If anybody had any lurking doubts over Rupert Murdoch’s likely successor, the Dow Jones negotiations should erase them. As part of his attempt to show the Bancrofts that News Corporation, like Dow Jones, is a family company, he took his son James to Monday’s pivotal meeting.
It made sense to take someone from the next generation: the 76-year-old Mr Murdoch will not run the company forever. But James’s older brother Lachlan has been more closely involved with newspapers, as former publisher of the New York Post. He is also the only one of Mr Murdoch’s children still on the News Corp board, even though he quit his operational role in the company and returned to Australia two years ago. Unless he had some very pressing engagements, he would have been a more obvious choice.
In contrast, James, 34, left the News Corp board in 2003 to avoid conflicts of interest when he took the reins of BSkyB, the UK broadcaster. He has unfinished business there, including a move into broadband and an investment in rival ITV. Still, after years of flatlining, Sky’s share price is finally picking up, and there may now be bigger fish to fry.
James’s presence at the Bancroft meeting is certainly a sign that a return to the News Corp mother ship is likely at some stage. The challenge will be how to give James a role in News Corp that builds his credibility with US investors while avoiding a clash with other powerful executives such as Peter Chernin and Roger Ailes. Lachlan seems to have been caught in the crossfire while in New York and ended up resigning from his largely artificial role of deputy chief operating officer.

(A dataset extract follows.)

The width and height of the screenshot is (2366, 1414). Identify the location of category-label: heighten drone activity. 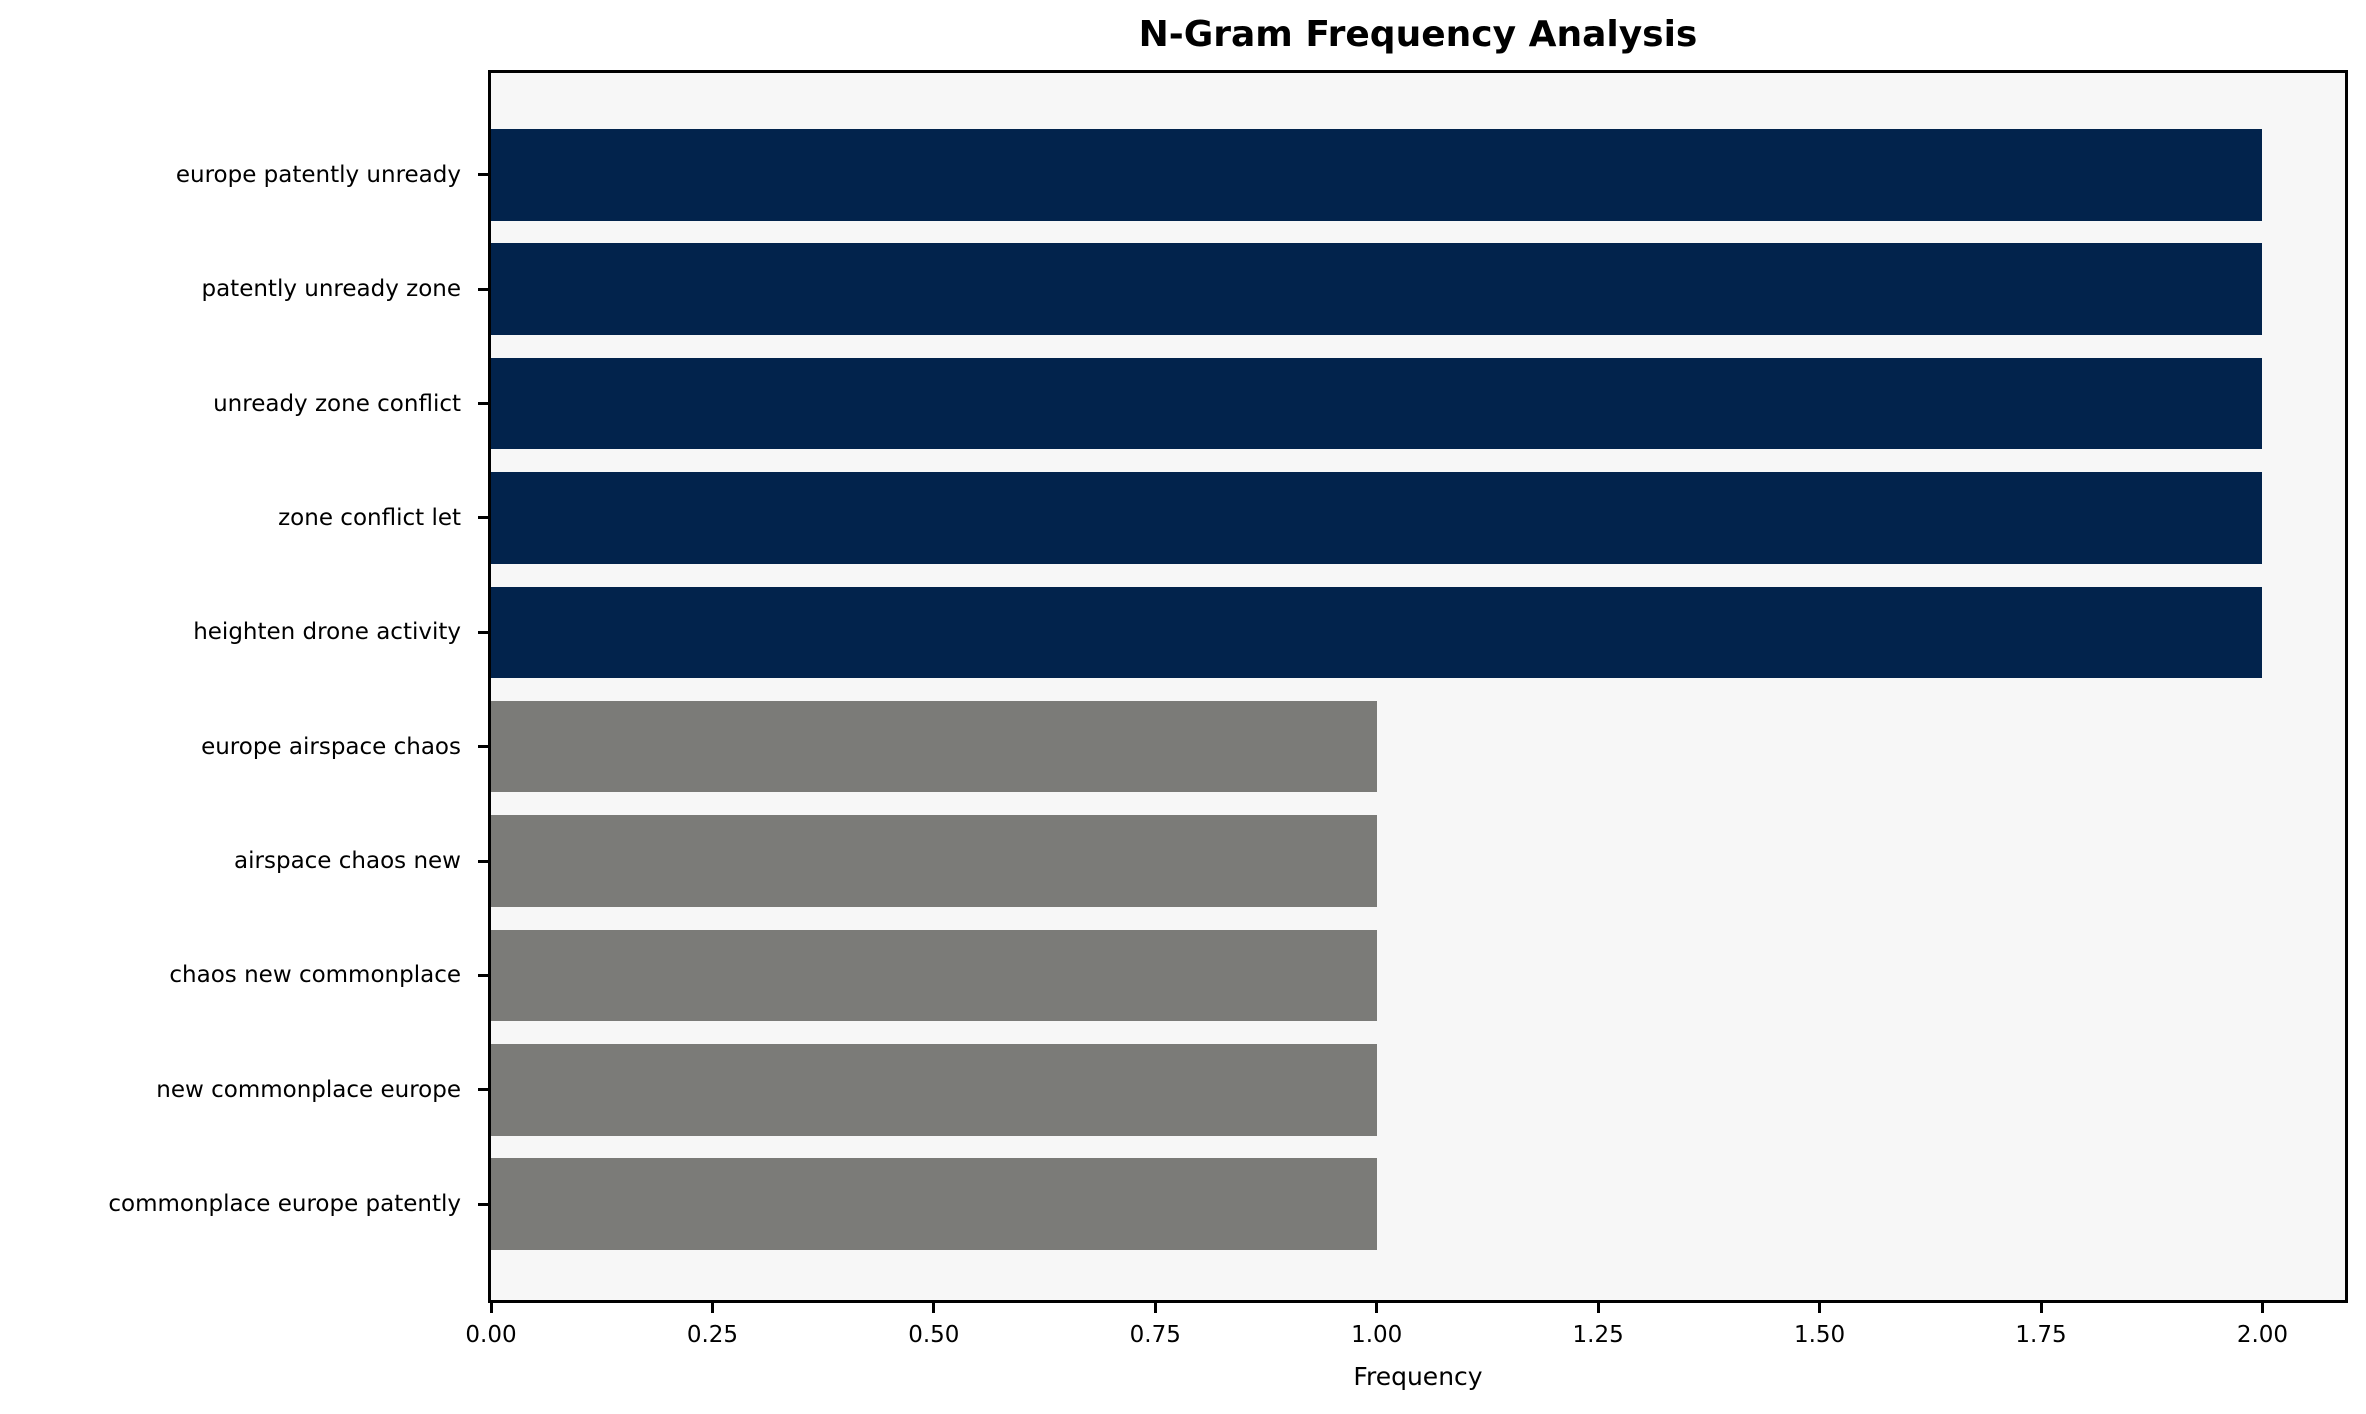
(327, 632).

If Dow Jones is acquired, it would feasibly give James the platform for a return to the US. If not, he could well still return in another guise in the not too distant future to prepare for the top job at News Corp. US investors are grudgingly prepared to accept his father’s bold bets because of his excellent record in running a global media business. They will not have the same faith in a son whose record is both less convincing and little known.